Data listing:
-- Opening Marker --
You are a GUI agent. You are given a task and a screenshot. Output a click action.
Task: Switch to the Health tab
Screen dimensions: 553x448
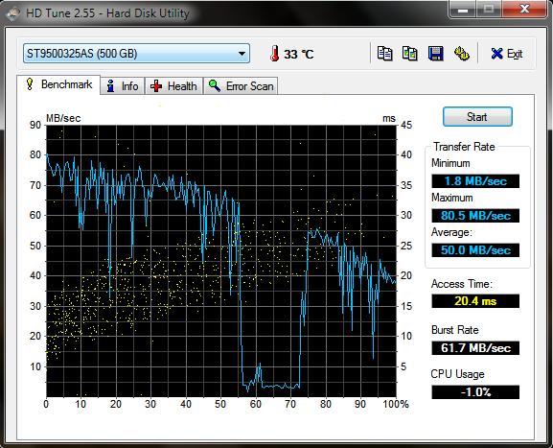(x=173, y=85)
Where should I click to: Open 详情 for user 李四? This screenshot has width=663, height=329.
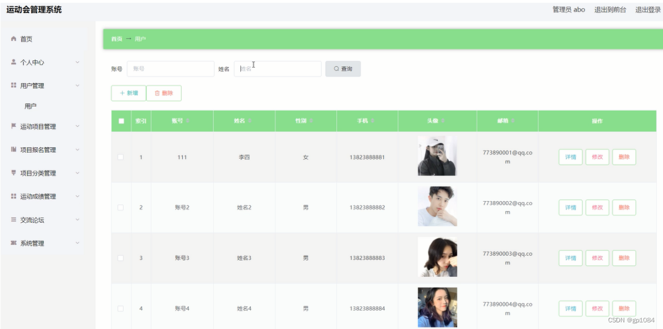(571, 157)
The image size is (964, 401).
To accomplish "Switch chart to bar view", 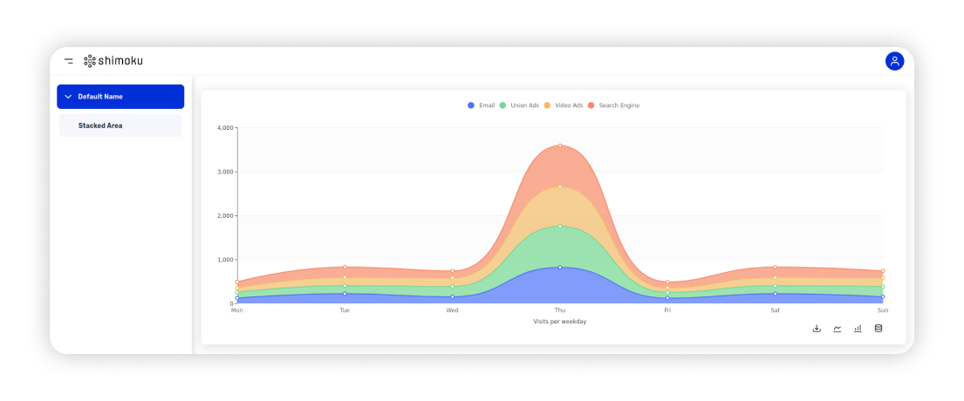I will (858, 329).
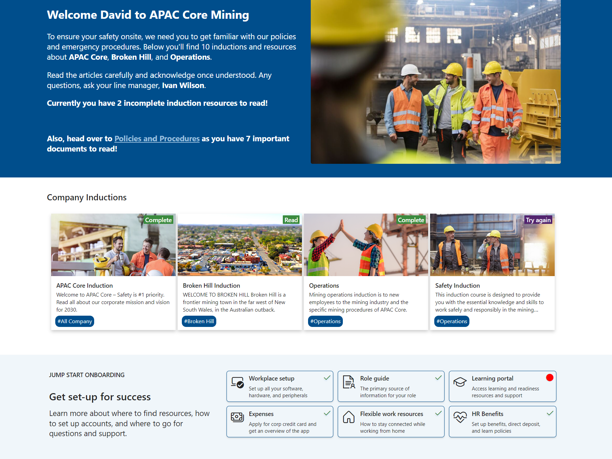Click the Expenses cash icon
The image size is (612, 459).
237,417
-- Closing Marker --
-- Opening Marker --
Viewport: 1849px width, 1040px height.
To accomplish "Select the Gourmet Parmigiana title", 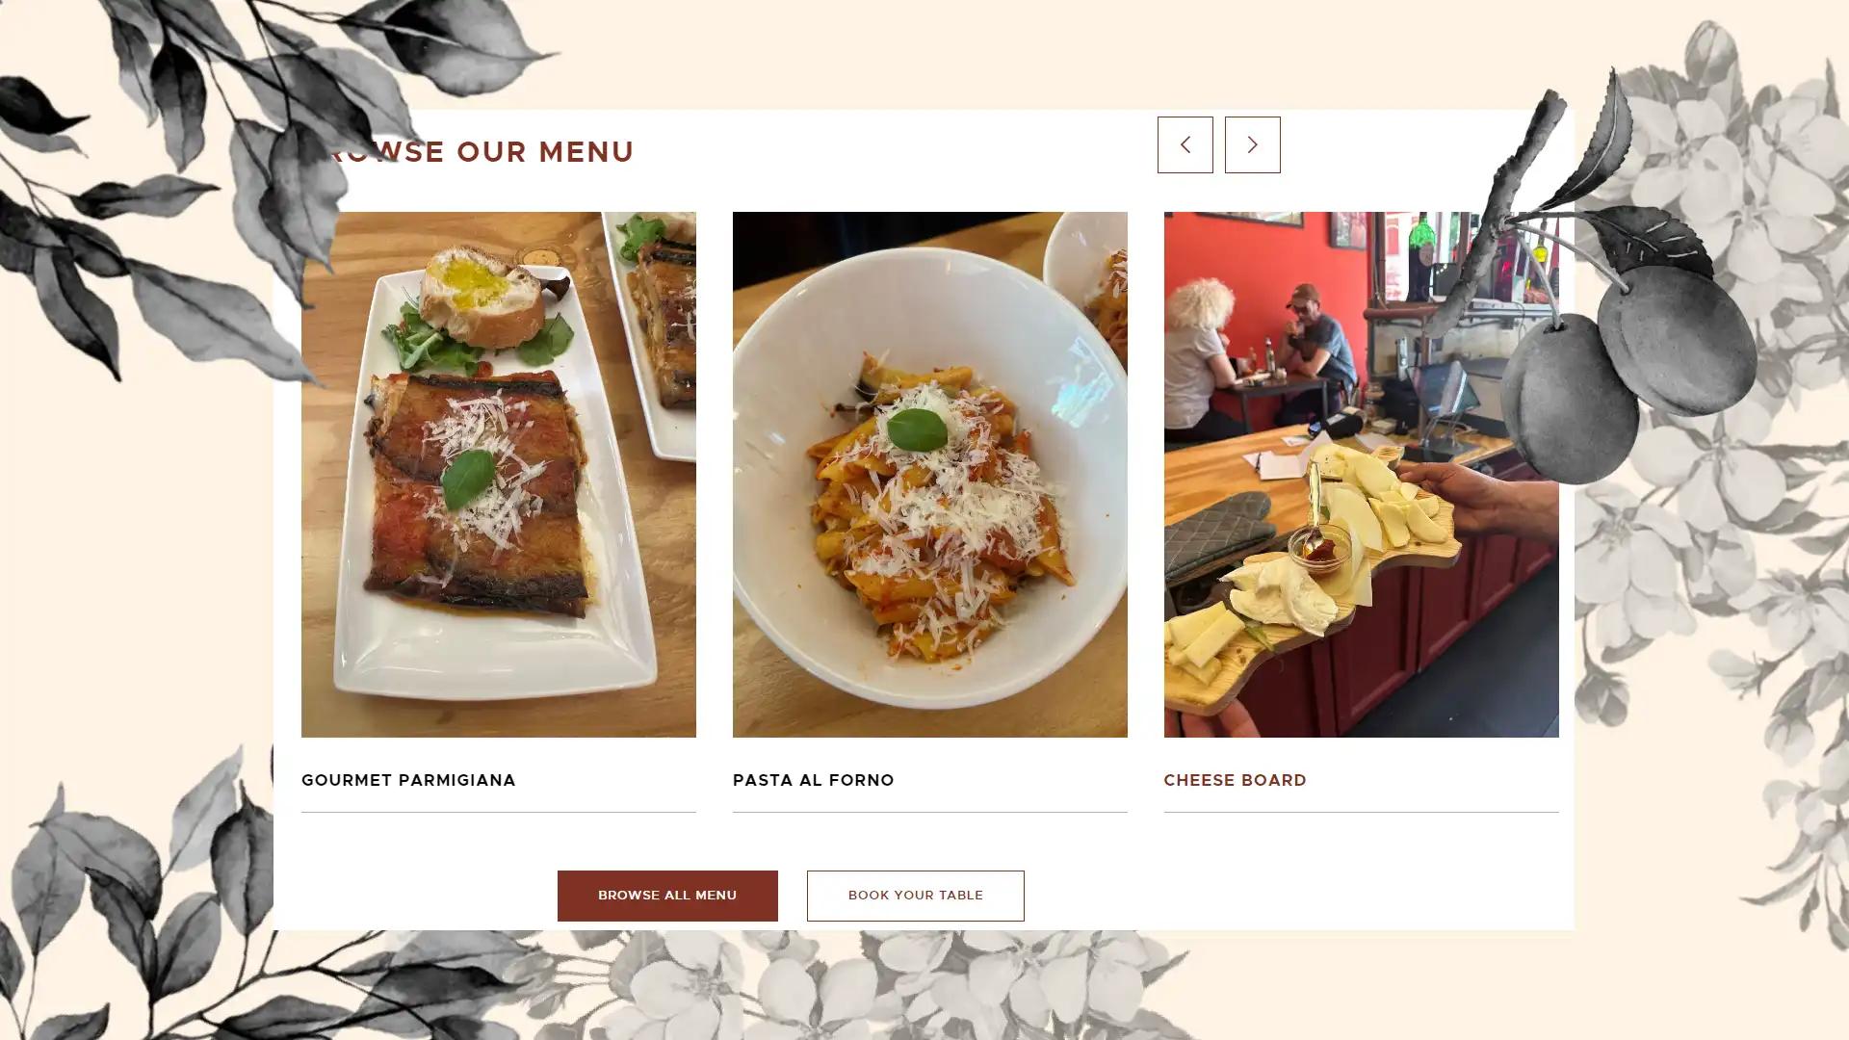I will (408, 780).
-- Closing Marker --
-- Opening Marker --
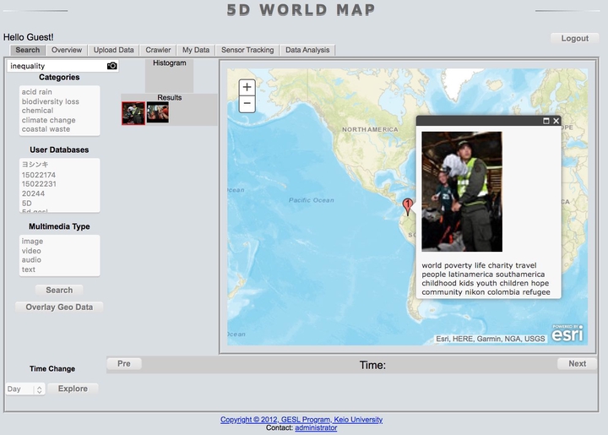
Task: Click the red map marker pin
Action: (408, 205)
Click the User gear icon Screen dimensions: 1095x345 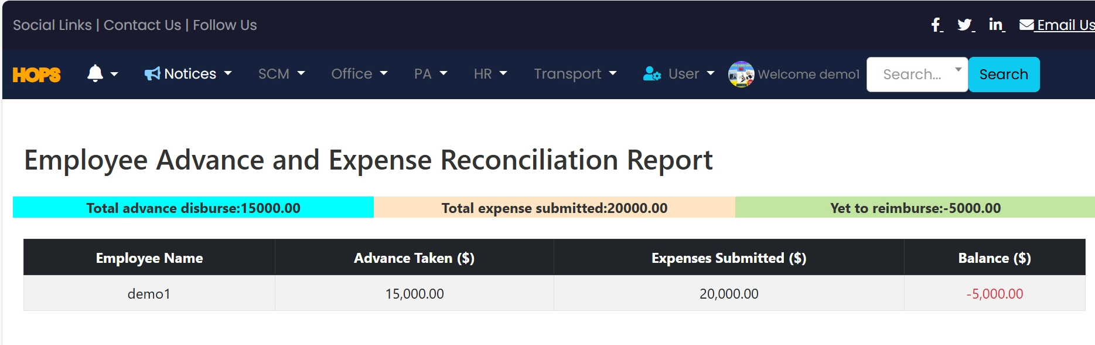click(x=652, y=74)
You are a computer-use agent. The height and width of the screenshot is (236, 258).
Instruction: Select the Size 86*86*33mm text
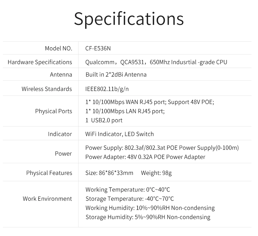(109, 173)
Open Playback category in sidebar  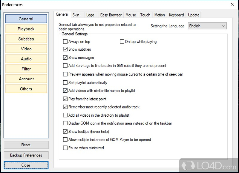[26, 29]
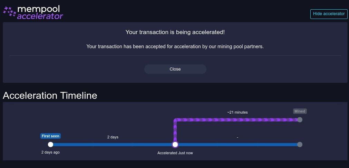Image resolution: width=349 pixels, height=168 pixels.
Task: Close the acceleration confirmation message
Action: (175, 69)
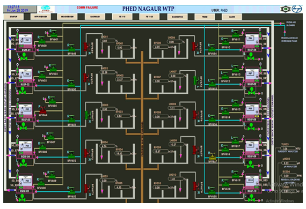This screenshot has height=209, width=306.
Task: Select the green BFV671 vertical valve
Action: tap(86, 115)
-- Closing Marker --
Search the entries for the string "agent". Copy every line that has it.

Response:
You are a GUI agent. You are given a task and a screenshot. Output a click action.
You are a computer-use agent. The height and width of the screenshot is (236, 258).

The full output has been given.